Statutes and Provisions Involved
- The Computer Fraud and Abuse Act, 18 U.S.C. § 1030
Relevant Facts of the Case
- Lockheed Martin, the plaintiff, claims that three of its former employees accessed its computers, copied proprietary information, and delivered the trade secrets to the defendant L-3 Communications Corporation (“L-3”).
- The plaintiff and L-3 are competitors in the defence and aerospace industries. They made competing bids for a United States Air Force (USAF) contract called ATARS I (Aircrew Training and Rehearsal Support).
- USAF eventually awarded the ATARS I contract to the plaintiff in June 2000. The contract is due for termination on September 30, 2006. ATARS II, an extension of ATARS I, is valued at $1 billion. USAF would award the ATARS II contract in the third quarter of 2006.
- The plaintiff alleges that L-3 conspired with three of its former employees, namely Speed, Fleming, and Romain, to gain an unfair advantage in its bid for ATARS II.
- Speed was a program manager during his employment at ATARS I and had the ultimate responsibility for ATARS I. He had complete access to confidential, proprietary, and trade secret information. Before resigning, he copied 200 documents from his work computer by burning them onto a CD. Thereafter, he joined Mediatech, which acted as a hiring front for L-3.

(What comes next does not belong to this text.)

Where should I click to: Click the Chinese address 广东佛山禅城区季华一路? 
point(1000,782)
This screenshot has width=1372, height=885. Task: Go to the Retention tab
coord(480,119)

- Fleming was a senior manager during his employment at ATARS I. He had unrestricted access to the company’s shared network drives, including folders containing ATARS I data. He joined L-3 after resigning from the plaintiff’s company. He burned 262 files onto a CD before he left. Moreover, he synchronised 9 files to his BlackBerry personal digital assistant (PDA). On this last working day, he copied 63 files on two CDs, including the most recent and detailed program review.
- Romain was a site manager during his employment at ATARS I. He also had access to confidential, proprietary, and trade secret information and financial, technical, and strategic data related to the ATARI I project. On his last working day, he synchronised data to a Dell PDA and removed them from the work computer.
Prominent Arguments by the Advocates
- The plaintiff’s counsel argued that the loss of trade secrets resulted in additional costs incurred in recovery and conducting a damage assessment. He submitted that the defendant’s interpretation of authorisation is too narrow. The employees access information with an intent to steal and deliver the same to a competitor. They acquired adverse interests and terminated their agency authority subsequently. Therefore, they accessed information without authorisation. The counsel placed reliance on the cases of International Airport Centres LLC v. Jacob Citrin and Shurgard Storage Centers, Inc. v. Safeguard Self Storage, Inc.
- The defendants’ counsel argued they did not access the work computers without authorisation or exceeded authorised access. The plaintiff provided the employees as a function of their respective positions.
Opinion of the Bench
- The plain language of CFAA is sufficient to interpret the terms without authorisation and exceeds authorised access. The court did not favour the interpretation given in the Citrin and Shurgard cases.
- CFAA defines “damage” as any impairment to the integrity or availability of data, program, system, or information. However, the loss of trade secrets does not constitute damage under CFAA. Copying information from a computer onto a CD or PDA is a relatively common function. This act, by itself, does not cause permanent deletion of the original files. The plaintiff did not allege any permanent deletion or removal in their filings.
Final Decision
- The bench granted the defendants’ motion to dismiss while allowing the plaintiff to replead within 20 days.